Changes in vasopressin neurons and fibers in aging and Alzheimer's disease: reversibility in the rat.

The neuropeptide vasopressin (VP) is released from the neurohypophysis into the circulation where it acts as antidiuretic hormone on the kidney. In addition, VP is present in nerve cells and fibers in several areas in the rodent and primate brain where it acts as a neurotransmitter or neuromodulator. In the human brain a marked decrease in total cell number and VP cell number was observed in senescence in the suprachiasmatic nucleus, the hypothalamic nucleus regulating circadian rhythms. This degeneration was even more pronounced in Alzheimer's disease (AD) and might be related to the disturbances in sleep-wake cycle and endocrine rhythms which occur in this condition. No degenerative changes were observed with aging or in AD in the human hypothalamo-neurohypophyseal system (HNS); on the contrary, total cell numbers remain unaltered and the VP cells in this system are activated in senescence, probably in compensation for decreased sensitivity of the kidney to VP. It is proposed that this activation may prevent degeneration of the VP cells in the HNS. The extrahypothalamic VP innervation in the male rat brain was shown to be diminished in senescence in a number of areas.
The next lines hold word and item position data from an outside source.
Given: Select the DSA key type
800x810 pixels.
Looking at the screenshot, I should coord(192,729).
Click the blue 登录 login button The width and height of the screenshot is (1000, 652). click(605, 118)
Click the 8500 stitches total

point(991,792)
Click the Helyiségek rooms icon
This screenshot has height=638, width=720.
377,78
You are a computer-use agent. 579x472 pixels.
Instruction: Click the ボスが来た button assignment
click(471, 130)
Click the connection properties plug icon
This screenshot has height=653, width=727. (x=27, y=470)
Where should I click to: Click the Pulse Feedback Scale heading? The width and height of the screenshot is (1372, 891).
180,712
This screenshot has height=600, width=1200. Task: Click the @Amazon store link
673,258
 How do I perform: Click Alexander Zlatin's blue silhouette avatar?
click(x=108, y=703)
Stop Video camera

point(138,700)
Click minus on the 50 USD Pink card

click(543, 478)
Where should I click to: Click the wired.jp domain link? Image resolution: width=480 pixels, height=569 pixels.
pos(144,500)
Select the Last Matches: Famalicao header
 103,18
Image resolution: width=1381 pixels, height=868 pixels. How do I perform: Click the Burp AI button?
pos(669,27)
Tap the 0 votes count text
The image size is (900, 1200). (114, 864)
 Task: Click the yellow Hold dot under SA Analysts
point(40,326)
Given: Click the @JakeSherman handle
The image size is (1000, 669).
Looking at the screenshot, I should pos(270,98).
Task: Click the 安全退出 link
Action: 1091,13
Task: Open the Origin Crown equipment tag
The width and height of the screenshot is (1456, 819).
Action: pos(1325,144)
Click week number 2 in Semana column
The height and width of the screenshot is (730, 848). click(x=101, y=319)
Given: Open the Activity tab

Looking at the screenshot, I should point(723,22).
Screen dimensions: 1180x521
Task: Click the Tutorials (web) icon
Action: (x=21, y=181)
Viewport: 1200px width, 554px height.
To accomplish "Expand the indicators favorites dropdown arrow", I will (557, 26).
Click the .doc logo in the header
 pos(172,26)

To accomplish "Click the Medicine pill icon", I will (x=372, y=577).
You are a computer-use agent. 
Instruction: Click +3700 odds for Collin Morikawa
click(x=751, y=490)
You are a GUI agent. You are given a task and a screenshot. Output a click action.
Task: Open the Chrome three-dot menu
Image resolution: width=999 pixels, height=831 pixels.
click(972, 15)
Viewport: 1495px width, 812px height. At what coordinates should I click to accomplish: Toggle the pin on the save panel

This innervation, which was previously shown to depend on plasma levels of sex-steroids, could be restored in a number of brain structures by subcutaneous testosterone administration to senescent male rats for one month. Reversibility of changes in VP innervation in the senescent rat brain through peripheral testosterone supplementation might open new possibilities for the development of therapeutic strategies in age-related disorders of the central nervous system.